__The task__: Rewrite the records as a numbered list, starting at the line containing "Given: Click the Refresh icon in toolbar" and ending at the line containing "click(x=598, y=267)", and leave out any blank lines. Include only those lines.

Rows from a dataset
* * *

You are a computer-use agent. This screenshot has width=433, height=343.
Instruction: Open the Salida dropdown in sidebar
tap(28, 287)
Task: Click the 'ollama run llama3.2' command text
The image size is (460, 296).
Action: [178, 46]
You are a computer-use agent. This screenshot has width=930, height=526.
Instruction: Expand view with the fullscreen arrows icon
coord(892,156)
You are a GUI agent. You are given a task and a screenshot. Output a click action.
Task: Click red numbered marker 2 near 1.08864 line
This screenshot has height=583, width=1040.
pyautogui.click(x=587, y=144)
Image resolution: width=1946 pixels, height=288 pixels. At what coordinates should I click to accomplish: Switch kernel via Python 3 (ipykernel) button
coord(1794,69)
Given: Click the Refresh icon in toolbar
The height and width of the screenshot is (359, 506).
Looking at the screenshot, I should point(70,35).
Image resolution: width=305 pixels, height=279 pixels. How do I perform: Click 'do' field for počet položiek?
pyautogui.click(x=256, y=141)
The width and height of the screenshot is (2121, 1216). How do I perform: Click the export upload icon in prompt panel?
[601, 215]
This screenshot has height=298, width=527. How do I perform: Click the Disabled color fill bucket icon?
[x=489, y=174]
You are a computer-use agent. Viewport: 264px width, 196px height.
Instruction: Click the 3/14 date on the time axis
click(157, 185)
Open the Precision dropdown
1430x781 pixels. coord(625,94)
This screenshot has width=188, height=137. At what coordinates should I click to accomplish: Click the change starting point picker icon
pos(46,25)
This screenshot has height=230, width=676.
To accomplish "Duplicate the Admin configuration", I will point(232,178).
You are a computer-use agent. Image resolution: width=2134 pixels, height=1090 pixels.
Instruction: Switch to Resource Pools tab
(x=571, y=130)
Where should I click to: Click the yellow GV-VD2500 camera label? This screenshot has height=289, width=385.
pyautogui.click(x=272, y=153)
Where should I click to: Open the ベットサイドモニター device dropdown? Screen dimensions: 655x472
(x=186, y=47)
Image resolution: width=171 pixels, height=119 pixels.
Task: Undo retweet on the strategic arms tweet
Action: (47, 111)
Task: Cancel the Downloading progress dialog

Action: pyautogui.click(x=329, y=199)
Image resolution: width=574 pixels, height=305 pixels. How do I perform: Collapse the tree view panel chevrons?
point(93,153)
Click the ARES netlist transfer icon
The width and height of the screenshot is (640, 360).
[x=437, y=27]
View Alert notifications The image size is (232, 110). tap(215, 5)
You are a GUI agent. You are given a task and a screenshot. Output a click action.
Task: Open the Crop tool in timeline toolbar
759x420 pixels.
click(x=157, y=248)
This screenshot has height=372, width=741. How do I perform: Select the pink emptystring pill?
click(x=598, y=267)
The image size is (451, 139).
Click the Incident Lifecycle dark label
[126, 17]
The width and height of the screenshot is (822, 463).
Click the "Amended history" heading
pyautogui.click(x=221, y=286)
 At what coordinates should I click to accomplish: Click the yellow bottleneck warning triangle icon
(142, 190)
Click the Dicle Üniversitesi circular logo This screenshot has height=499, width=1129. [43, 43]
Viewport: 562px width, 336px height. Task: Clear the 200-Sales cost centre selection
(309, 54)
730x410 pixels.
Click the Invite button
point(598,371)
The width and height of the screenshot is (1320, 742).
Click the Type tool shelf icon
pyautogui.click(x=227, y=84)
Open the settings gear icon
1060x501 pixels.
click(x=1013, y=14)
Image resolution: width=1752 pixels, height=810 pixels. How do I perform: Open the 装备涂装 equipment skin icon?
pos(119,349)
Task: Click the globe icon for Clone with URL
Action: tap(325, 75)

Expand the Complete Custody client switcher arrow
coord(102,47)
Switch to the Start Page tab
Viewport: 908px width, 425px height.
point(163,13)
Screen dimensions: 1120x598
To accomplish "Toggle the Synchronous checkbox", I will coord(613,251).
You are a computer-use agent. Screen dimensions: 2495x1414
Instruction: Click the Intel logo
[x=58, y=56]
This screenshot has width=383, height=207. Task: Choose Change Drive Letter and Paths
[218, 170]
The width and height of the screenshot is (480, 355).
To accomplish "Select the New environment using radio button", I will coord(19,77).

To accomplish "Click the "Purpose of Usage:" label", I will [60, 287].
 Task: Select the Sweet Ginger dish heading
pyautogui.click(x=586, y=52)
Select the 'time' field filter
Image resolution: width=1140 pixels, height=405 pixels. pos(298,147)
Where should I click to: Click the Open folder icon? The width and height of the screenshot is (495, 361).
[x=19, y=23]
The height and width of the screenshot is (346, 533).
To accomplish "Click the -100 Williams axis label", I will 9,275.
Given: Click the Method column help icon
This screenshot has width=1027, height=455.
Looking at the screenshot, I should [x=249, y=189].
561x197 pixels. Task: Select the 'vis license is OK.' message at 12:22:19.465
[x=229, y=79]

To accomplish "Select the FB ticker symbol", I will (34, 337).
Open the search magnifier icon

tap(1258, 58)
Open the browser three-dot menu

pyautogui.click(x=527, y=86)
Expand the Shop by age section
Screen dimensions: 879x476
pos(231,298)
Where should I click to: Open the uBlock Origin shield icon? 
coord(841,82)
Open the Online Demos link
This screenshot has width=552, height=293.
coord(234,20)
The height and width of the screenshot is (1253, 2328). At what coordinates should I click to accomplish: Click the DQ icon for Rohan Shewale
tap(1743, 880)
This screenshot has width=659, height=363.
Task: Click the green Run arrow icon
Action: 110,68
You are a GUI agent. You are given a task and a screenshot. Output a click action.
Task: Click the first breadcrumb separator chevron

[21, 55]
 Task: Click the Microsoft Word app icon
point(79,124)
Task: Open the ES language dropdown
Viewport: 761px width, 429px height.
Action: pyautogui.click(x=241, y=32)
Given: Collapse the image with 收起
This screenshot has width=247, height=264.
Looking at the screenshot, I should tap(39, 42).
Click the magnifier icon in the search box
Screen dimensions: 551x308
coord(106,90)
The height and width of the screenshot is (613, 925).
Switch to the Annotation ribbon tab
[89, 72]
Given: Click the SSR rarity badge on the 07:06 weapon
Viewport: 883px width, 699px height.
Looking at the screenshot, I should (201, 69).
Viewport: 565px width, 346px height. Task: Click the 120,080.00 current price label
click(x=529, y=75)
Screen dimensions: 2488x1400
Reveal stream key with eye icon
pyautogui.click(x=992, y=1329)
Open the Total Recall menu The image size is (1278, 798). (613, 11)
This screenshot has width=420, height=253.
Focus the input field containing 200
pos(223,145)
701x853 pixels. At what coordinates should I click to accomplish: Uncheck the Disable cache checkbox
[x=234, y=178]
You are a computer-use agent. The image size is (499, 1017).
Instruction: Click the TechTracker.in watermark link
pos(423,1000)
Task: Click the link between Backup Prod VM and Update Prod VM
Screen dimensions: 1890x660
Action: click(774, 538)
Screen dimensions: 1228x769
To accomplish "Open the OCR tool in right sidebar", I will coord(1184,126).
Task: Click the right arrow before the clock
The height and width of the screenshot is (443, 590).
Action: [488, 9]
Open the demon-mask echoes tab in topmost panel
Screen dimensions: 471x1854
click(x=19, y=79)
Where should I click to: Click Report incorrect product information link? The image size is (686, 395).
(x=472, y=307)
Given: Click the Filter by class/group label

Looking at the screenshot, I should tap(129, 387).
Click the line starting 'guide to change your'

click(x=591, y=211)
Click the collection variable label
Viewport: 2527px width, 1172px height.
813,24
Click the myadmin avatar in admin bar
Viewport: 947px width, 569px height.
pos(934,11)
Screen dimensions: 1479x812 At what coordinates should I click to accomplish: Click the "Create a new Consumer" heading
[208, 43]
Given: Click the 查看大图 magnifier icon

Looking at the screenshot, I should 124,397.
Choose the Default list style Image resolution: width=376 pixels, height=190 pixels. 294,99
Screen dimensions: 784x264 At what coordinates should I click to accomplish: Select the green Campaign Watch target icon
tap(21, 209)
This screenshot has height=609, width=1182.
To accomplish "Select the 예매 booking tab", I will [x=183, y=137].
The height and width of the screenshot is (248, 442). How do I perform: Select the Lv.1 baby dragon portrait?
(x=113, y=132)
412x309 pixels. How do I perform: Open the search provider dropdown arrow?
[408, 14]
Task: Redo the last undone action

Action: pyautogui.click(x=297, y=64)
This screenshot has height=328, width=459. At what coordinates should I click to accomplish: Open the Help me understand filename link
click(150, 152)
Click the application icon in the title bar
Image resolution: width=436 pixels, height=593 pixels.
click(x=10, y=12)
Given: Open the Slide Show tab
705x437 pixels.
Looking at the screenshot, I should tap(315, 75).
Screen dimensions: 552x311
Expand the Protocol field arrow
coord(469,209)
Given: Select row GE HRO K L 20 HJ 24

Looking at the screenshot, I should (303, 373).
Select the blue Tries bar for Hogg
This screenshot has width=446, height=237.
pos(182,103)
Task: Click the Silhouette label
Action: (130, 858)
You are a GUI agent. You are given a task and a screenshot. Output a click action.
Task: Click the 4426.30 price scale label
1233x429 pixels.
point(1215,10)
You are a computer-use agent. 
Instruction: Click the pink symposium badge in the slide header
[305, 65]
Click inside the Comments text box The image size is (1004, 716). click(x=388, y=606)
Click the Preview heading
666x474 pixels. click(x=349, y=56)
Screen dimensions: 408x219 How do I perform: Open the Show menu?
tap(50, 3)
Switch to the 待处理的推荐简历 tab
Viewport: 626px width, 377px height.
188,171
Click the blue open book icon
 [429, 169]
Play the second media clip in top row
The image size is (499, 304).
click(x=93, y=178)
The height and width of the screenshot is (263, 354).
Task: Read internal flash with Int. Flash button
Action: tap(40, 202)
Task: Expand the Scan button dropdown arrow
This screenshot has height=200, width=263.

* * *

__The result__:
1. Given: Click the Refresh icon in toolbar
2. The height and width of the screenshot is (359, 506).
3. Looking at the screenshot, I should point(70,35).
4. Image resolution: width=305 pixels, height=279 pixels. How do I perform: Click 'do' field for počet položiek?
5. pyautogui.click(x=256, y=141)
6. The width and height of the screenshot is (2121, 1216). How do I perform: Click the export upload icon in prompt panel?
7. [601, 215]
8. This screenshot has height=298, width=527. How do I perform: Click the Disabled color fill bucket icon?
9. [x=489, y=174]
10. You are a computer-use agent. Viewport: 264px width, 196px height.
11. Instruction: Click the 3/14 date on the time axis
12. click(157, 185)
13. Open the Precision dropdown
14. 1430x781 pixels. coord(625,94)
15. This screenshot has width=188, height=137. At what coordinates should I click to accomplish: Click the change starting point picker icon
16. pos(46,25)
17. This screenshot has height=230, width=676.
18. To accomplish "Duplicate the Admin configuration", I will point(232,178).
19. You are a computer-use agent. Image resolution: width=2134 pixels, height=1090 pixels.
20. Instruction: Switch to Resource Pools tab
21. (x=571, y=130)
22. Where should I click to: Click the yellow GV-VD2500 camera label? This screenshot has height=289, width=385.
23. pyautogui.click(x=272, y=153)
24. Where should I click to: Open the ベットサイドモニター device dropdown? Screen dimensions: 655x472
25. (x=186, y=47)
26. Image resolution: width=171 pixels, height=119 pixels.
27. Task: Undo retweet on the strategic arms tweet
28. Action: (47, 111)
29. Task: Cancel the Downloading progress dialog
30. Action: pyautogui.click(x=329, y=199)
31. Image resolution: width=574 pixels, height=305 pixels. How do I perform: Collapse the tree view panel chevrons?
32. point(93,153)
33. Click the ARES netlist transfer icon
34. The width and height of the screenshot is (640, 360).
35. [x=437, y=27]
36. View Alert notifications The image size is (232, 110). tap(215, 5)
37. You are a GUI agent. You are given a task and a screenshot. Output a click action.
38. Task: Open the Crop tool in timeline toolbar
39. 759x420 pixels.
40. click(x=157, y=248)
41. This screenshot has height=372, width=741. How do I perform: Select the pink emptystring pill?
42. click(x=598, y=267)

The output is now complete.